* **Task to complete**: Only the lines from the one containing "Instruction: Open the" to the end of the listing below are wanted, repeated exactly.

────────

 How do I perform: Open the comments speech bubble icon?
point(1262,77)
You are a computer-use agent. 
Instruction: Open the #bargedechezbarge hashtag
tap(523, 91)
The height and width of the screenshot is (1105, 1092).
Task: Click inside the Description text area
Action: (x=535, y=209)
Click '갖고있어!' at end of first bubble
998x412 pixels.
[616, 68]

────────

* **Final answer**:
Instruction: Open the #bargedechezbarge hashtag
tap(523, 91)
The height and width of the screenshot is (1105, 1092).
Task: Click inside the Description text area
Action: (x=535, y=209)
Click '갖고있어!' at end of first bubble
998x412 pixels.
[616, 68]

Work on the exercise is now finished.